What the hell is she talking about? Allan took the phone from his ear and stared at the screen. The message was there. Unplayed. He’d never pressed play at all. Allen gazed at his dark reflection on the screen…
He never had a high opinion of me, of my school results or my job. And his attitude, always negative and anxious—except when he’d had something to drink. I hate seeing him get old, horribly old, losing his mind, his abilities, his bodily shape, seeing his wrinkled skin when he goes to bed, wrecked, withered, a living mummy, a zombie, incapable of thinking and speaking. Sometimes I wish he were dead! (I know I’ll regret thinking this when he’s actually dead, but that’s how I feel.) I’m imagining him dead already, and I’m even looking forward to it. And at the same time, that thought causes intense guilt and shame. How could I want my Dad to be dead? Am I a terrible person? And now he’s gonna be all moany about the fact that I haven’t paid him a visit for a while. Wants to spend Christmas with me. December, and he keeps calling, he keeps asking. He’s such a smooth talker, he’s always been a charlatan, a bullshitter like, I’m such a good father, I care about my son, I’ve always been there for you. But the truth is quite different. I would love to keep my cool, be fine, be indifferent.
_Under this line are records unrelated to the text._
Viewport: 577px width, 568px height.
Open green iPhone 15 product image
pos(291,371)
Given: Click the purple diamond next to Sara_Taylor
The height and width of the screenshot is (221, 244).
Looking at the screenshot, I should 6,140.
But no: he’s almost always on my mind. Can’t help it. And how I’m incapable of feeling pity towards him anymore, merely annoyance. This wretched attachment that makes me care and worry. And I just hate it. And I hate him for it… His finger pressed play. The tap dripped. His father’s voice.
Hello, Hello? Allen? Dr Sumit, this is an answering machine. I’m sure he’s not answering on purpose. You’ll see, he’s doing this on purpose, his own father. That spoiled little shit, this is outrageous!… [noises of phone being passed around, dropped, people talking, gabble, then beeeeeeep]
The tap dripped again. The phone screen showed: <Message deleted>
The screen switched off. In the dark mirror of his phone, his own face, wrapped in wool, like a frightened babushka.
Doorbell! Allen’s head snapped up.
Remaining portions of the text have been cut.